▶ [Stated problem]:
Show each line from the records below that contains the string "pixels". Case counts.

start Provided data

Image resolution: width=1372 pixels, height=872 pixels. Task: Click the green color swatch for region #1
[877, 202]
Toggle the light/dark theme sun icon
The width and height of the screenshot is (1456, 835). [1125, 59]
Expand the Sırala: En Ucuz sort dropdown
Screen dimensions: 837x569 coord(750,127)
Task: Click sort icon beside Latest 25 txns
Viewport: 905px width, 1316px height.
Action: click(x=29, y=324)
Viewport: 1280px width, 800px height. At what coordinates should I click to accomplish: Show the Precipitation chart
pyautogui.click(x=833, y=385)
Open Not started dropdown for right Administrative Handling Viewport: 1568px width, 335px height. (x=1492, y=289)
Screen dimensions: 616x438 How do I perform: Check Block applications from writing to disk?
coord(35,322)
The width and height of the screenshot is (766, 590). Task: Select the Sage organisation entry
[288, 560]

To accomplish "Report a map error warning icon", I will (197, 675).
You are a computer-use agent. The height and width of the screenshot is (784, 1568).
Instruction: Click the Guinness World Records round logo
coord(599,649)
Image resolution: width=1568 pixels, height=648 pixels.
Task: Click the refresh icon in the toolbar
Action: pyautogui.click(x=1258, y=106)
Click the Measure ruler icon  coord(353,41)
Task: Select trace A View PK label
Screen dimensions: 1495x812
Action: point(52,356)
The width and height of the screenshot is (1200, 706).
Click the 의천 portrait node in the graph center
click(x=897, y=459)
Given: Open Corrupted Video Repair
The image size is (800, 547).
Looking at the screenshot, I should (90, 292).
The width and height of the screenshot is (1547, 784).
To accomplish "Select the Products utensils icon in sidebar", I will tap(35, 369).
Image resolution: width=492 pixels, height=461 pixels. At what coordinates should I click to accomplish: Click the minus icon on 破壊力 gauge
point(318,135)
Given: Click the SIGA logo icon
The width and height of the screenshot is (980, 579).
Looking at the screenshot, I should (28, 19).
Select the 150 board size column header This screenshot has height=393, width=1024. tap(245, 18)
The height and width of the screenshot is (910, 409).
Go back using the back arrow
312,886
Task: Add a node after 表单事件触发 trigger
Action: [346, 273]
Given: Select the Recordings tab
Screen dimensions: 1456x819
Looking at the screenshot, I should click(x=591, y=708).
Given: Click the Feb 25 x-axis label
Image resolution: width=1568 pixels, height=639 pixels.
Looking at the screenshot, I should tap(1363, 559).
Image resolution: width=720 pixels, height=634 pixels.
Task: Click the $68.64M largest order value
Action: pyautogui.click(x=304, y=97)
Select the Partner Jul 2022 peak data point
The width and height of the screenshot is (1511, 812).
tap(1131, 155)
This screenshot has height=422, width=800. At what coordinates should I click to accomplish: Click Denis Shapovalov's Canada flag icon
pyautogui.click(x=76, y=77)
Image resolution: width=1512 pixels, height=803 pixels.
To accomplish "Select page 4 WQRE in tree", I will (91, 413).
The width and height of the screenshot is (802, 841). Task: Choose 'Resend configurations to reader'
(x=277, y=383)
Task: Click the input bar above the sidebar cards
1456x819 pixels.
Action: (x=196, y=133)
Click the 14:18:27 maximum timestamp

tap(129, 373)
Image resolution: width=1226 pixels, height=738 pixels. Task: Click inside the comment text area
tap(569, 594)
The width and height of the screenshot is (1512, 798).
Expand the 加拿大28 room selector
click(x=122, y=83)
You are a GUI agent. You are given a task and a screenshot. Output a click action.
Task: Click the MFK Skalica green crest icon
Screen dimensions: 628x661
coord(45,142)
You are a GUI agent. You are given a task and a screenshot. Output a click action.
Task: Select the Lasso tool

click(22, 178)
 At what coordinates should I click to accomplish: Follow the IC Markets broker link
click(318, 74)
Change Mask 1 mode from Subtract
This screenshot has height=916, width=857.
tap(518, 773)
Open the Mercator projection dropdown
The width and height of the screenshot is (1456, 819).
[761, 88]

end Provided data

▶ [Answer to the problem]:
Image resolution: width=1372 pixels, height=872 pixels. Task: Click the green color swatch for region #1
Image resolution: width=1568 pixels, height=648 pixels.
Image resolution: width=492 pixels, height=461 pixels. At what coordinates should I click to accomplish: Click the minus icon on 破壊力 gauge
Image resolution: width=1568 pixels, height=639 pixels.
Image resolution: width=720 pixels, height=634 pixels.
Image resolution: width=1512 pixels, height=803 pixels.
1456x819 pixels.
Image resolution: width=1226 pixels, height=738 pixels. Task: Click inside the comment text area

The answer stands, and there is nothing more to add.